Research Questions and Tasks
Most existing photonic accelerators designed for deep learning focus only on the inference stage because training demands high-precision computing and involves numerous non-linear computations. This project aims to design photonic computing solutions to accelerate the training of deep learning models, which is much more computation-, memory- and energy-intensive than deep learning inference. Specifically, this project will focus on the following tasks:
- Implement the training of a convolutional neural network based on the MIT’s Lightning open-source developer kit (https://lightning.mit.edu/)
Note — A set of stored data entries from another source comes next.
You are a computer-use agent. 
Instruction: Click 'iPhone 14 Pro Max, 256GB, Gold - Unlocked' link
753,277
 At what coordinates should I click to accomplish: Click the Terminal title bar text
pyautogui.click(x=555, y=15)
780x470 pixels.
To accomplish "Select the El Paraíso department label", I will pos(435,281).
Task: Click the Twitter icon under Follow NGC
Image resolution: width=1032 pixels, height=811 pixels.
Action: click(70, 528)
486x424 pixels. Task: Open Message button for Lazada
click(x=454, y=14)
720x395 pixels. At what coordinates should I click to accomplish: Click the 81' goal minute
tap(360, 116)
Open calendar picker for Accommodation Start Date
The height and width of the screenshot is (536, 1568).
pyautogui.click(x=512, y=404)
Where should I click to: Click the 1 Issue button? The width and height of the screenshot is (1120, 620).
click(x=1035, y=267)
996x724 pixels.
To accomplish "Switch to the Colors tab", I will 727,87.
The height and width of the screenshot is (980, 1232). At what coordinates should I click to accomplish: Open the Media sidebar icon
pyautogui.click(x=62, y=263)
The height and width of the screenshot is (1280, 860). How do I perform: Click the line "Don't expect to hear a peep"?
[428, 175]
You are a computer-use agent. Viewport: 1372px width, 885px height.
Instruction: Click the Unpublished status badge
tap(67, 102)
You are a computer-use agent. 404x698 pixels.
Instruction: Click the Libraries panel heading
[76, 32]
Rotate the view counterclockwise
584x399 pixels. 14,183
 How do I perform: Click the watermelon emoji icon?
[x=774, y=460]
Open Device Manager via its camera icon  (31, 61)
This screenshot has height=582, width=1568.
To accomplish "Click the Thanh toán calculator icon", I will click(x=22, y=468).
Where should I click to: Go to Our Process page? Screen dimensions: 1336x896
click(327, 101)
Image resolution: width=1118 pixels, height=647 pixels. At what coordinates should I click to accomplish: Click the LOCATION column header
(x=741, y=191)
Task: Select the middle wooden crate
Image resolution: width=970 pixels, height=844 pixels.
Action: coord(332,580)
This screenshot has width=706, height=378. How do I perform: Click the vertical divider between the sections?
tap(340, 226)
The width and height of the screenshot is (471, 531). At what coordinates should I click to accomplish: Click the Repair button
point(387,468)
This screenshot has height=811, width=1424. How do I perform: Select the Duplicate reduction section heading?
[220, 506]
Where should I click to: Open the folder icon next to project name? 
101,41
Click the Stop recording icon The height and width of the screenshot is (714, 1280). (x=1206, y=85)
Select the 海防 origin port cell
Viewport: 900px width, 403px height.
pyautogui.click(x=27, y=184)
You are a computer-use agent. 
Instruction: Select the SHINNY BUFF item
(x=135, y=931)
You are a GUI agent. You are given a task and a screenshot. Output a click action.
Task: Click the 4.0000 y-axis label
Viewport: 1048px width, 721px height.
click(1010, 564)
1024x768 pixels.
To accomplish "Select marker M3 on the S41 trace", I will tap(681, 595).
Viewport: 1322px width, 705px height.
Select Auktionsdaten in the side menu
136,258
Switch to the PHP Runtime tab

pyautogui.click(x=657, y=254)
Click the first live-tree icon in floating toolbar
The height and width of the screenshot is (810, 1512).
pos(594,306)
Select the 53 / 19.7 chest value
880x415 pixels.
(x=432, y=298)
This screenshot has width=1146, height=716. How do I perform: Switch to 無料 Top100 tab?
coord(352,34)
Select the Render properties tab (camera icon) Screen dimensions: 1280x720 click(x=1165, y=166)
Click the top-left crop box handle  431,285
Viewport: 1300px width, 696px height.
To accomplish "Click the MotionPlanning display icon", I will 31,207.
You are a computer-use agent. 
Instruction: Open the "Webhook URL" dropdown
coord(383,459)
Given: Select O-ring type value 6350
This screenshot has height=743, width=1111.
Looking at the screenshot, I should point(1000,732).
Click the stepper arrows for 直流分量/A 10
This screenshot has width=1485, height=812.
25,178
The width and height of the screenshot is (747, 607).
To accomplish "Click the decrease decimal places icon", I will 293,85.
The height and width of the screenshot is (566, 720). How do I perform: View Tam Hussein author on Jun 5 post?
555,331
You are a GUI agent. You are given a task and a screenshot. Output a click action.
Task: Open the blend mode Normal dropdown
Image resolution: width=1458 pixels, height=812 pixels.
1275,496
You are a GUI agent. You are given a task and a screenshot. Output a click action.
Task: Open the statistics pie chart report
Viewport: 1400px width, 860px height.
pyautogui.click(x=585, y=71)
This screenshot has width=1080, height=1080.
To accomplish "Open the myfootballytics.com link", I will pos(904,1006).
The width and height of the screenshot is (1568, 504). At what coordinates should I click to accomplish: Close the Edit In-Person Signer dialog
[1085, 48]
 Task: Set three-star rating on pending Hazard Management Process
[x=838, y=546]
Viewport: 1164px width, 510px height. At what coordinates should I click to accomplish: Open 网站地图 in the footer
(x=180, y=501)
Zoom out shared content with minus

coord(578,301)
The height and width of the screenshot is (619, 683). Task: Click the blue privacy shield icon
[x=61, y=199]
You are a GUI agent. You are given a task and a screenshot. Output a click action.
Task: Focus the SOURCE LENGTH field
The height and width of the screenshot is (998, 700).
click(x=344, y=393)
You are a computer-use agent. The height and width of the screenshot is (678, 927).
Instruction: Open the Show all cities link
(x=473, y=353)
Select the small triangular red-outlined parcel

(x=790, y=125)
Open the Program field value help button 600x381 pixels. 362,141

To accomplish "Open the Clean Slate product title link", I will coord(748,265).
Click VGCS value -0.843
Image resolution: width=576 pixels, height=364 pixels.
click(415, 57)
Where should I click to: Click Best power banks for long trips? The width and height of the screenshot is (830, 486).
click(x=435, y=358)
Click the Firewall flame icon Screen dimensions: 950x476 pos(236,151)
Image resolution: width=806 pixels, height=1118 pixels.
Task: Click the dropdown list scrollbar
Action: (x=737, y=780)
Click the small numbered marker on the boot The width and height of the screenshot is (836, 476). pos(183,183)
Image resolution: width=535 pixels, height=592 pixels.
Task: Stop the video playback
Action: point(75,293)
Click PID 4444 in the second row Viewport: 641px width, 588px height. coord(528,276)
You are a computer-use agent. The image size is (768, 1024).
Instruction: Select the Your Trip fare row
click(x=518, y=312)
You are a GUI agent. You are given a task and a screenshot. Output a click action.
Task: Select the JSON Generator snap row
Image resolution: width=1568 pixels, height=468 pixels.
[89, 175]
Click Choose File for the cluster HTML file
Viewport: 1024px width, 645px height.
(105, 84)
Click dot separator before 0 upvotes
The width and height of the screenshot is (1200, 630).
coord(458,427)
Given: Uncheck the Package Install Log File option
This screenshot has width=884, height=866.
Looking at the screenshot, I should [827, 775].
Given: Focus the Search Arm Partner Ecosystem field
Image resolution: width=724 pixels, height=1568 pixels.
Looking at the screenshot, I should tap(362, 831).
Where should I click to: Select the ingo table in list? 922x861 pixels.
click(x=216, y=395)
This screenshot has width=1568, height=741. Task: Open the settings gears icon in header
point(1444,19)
- Conduct simulations to evaluate the developed photonic training scheme in comparison with GPU
- Develop a solution for gradient approximation using photonic computing [only for 24 credits]
Supervision
In collaboration with Visiting Associate Professor Haibo Zhang (https://comp.anu.edu.au/people/haibo-zhang/). Please contact A/Prof Zhang for more information.
References
- Zhizhen Zhong, Mingran Yang, Jay Lang, Christian Williams, Liam Kronman, Alexander Sludds, Homa Esfahanizadeh, Dirk Englund, Manya Ghobadi. Lightning: A Reconfigurable Photonic-Electronic SmartNIC for Fast and Energy-Efficient Inference. Proceedings of Sigcomm, 2023. https://doi.org/10.1145/3603269.3604821
- Chengpeng Xia, Yawen Chen, Haibo Zhang, and Jigang Wu. STADIA: Photonic Stochastic Gradient Descent for Neural Network Accelerators, ACM Transactions on Embedded Computing Systems, 22(5): 1-23, 2023. https://doi.org/10.1145/3607920
Requirements
Background and experience in basic Machine Learning (i.e. COMP3670/4670/4660/4650, STAT3040/4040). Experience with Python is strongly desirable, and familiarity with Verilog would be advantageous.